The task: Could you restate word for word the lines running from the one with "Open the 硬盘 menu" to the end of the data, both ends included, but without pictures?
━━━━━ Exercise data ━━━━━
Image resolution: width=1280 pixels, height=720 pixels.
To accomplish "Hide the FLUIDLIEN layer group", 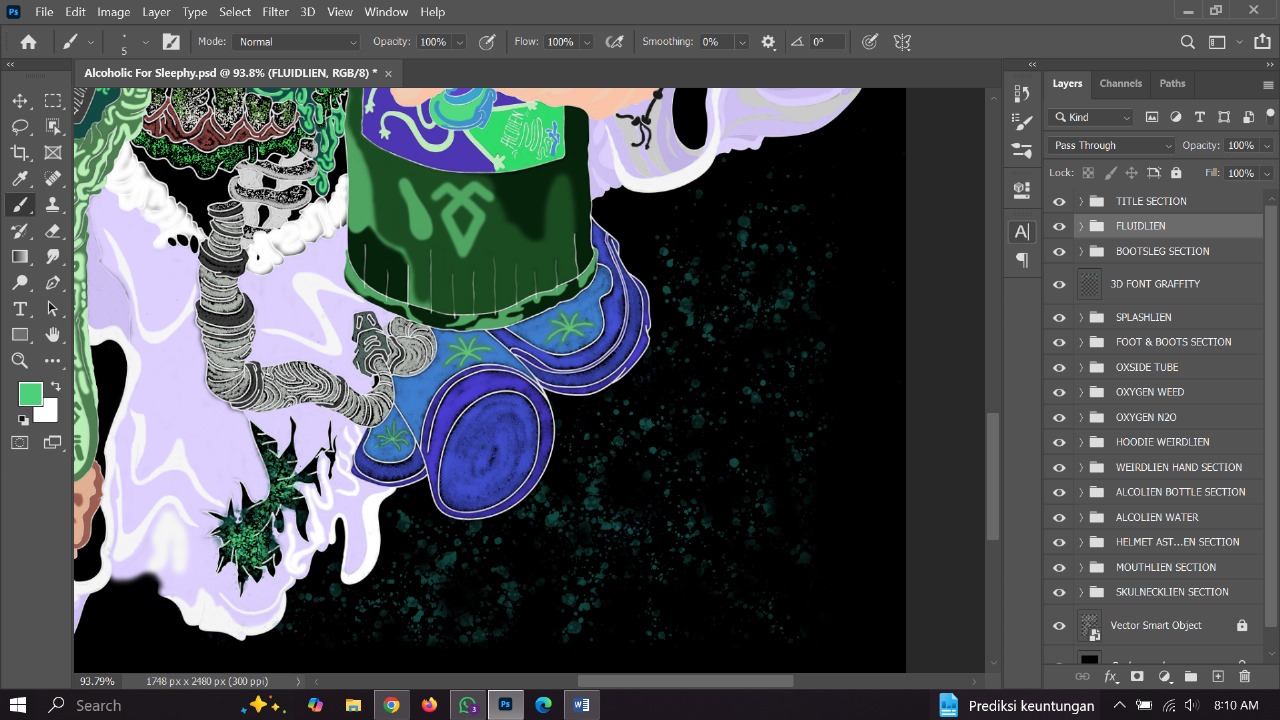I will tap(1059, 226).
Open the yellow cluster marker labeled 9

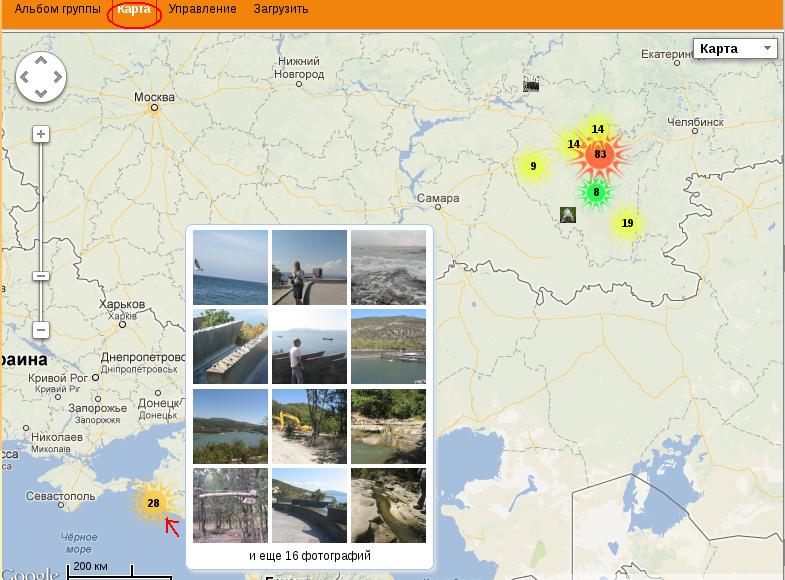click(533, 167)
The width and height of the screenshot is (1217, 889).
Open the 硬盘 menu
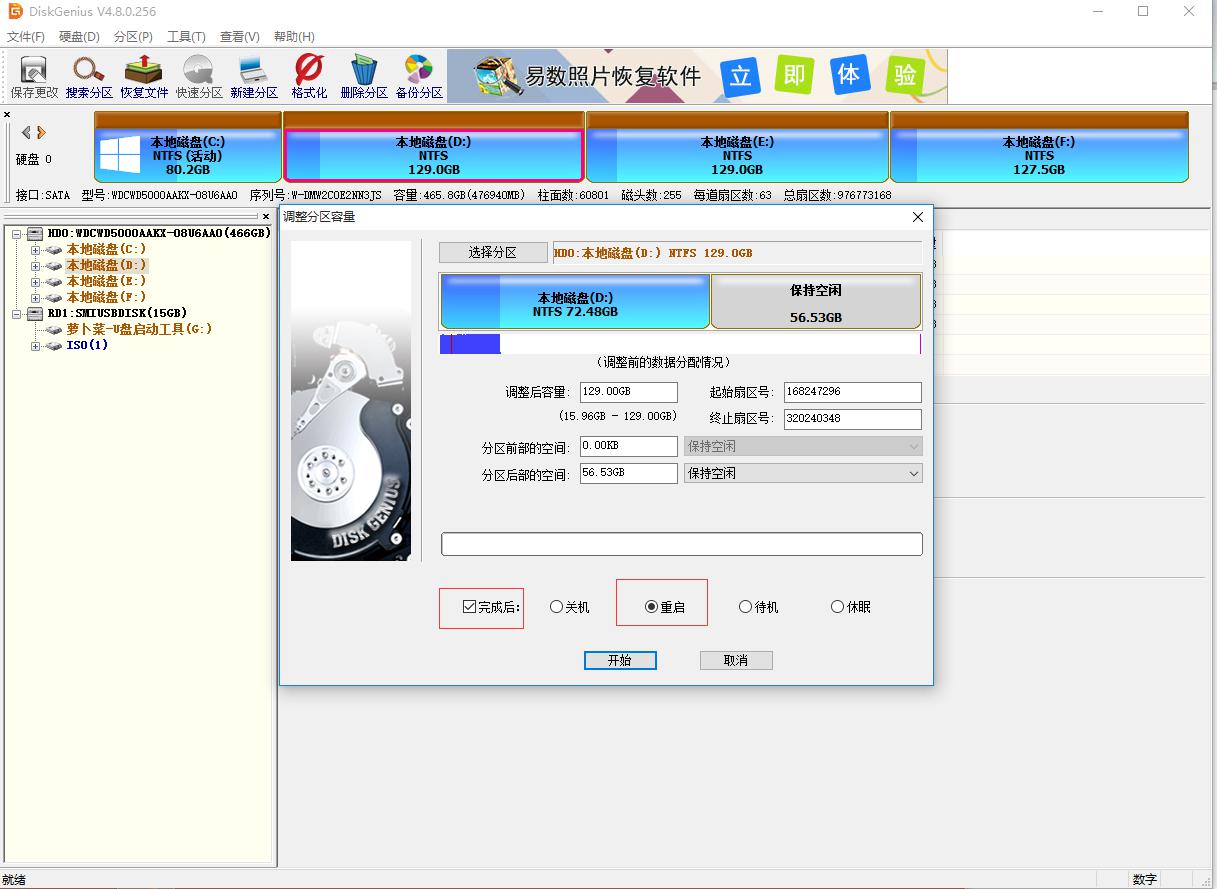pos(78,36)
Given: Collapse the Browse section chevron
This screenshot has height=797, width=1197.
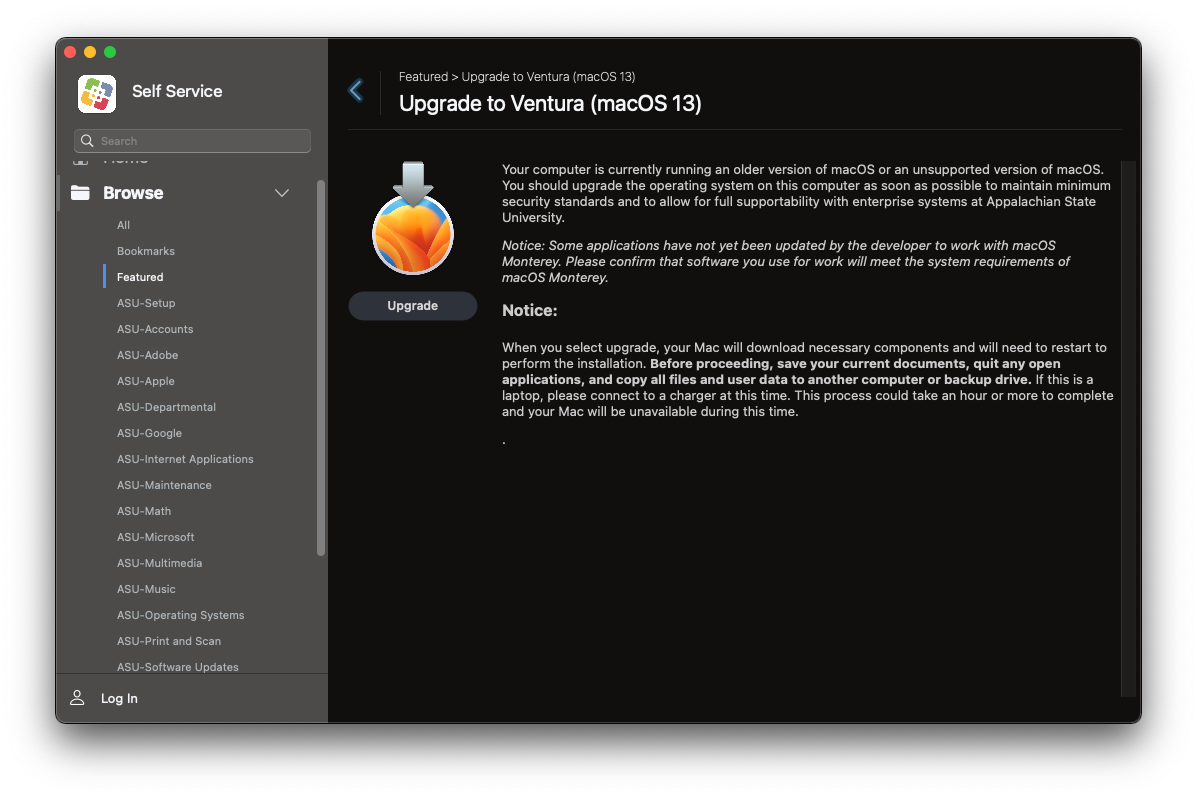Looking at the screenshot, I should tap(282, 193).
━━━━━
Solved problem:
Open the 硬盘 menu
pos(78,36)
Given: Collapse the Browse section chevron
This screenshot has height=797, width=1197.
Looking at the screenshot, I should tap(282, 193).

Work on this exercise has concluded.